Florida law makes it difficult to sue a liquor-serving establishment for the act of serving a patron even an excessive amount of alcohol. By statute bars, taverns and restaurants are given immunity in most cases. However, there are some situations which still can result in legal liability for the serving of alcohol. One would be the circumstances described in this out-of-state report.
A man paralyzed in a car crash after a night of underage drinking can sue the bars that served him alcohol, the state’s highest court has ruled.

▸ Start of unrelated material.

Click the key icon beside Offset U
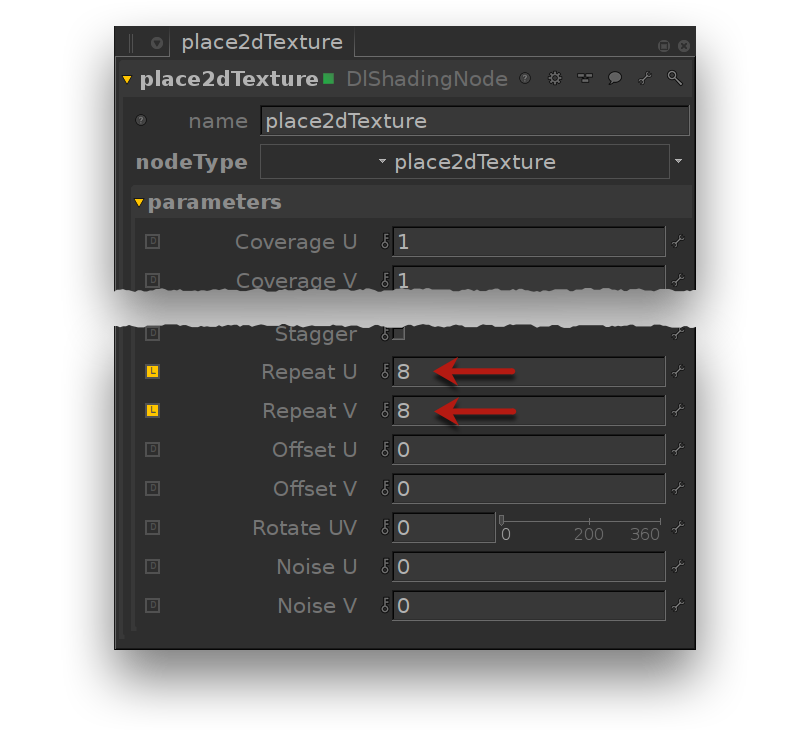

The Supreme Judicial Court rejected claims by Robert Nunez that two North Shore establishments knowingly served him when he was already intoxicated, but the court allowed him to sue for negligence for serving a minor.
“The Legislature has consistently recognized the dangers of furnishing alcohol to young adults who have not reached the legal drinking age of 21 years,” the SJC’s ruling said. “Because (Nunez) was under the legal drinking age, he need only establish that the actions of the defendants were negligent.”
Nunez, was 18 on May 11, 2002 when he was pinned beneath his car following an accident in Malden. The accident left him a paraplegic.
Nunez, of Revere, said he drank six glasses of vodka and soda with his dinner at Carrabba’s Italian Grill restaurant in Peabody just hours before the crash. He had worked at the restaurant and many of the workers there knew him.
He also said he was served two more drinks at The Palace nightclub in Saugus, where employees also knew him.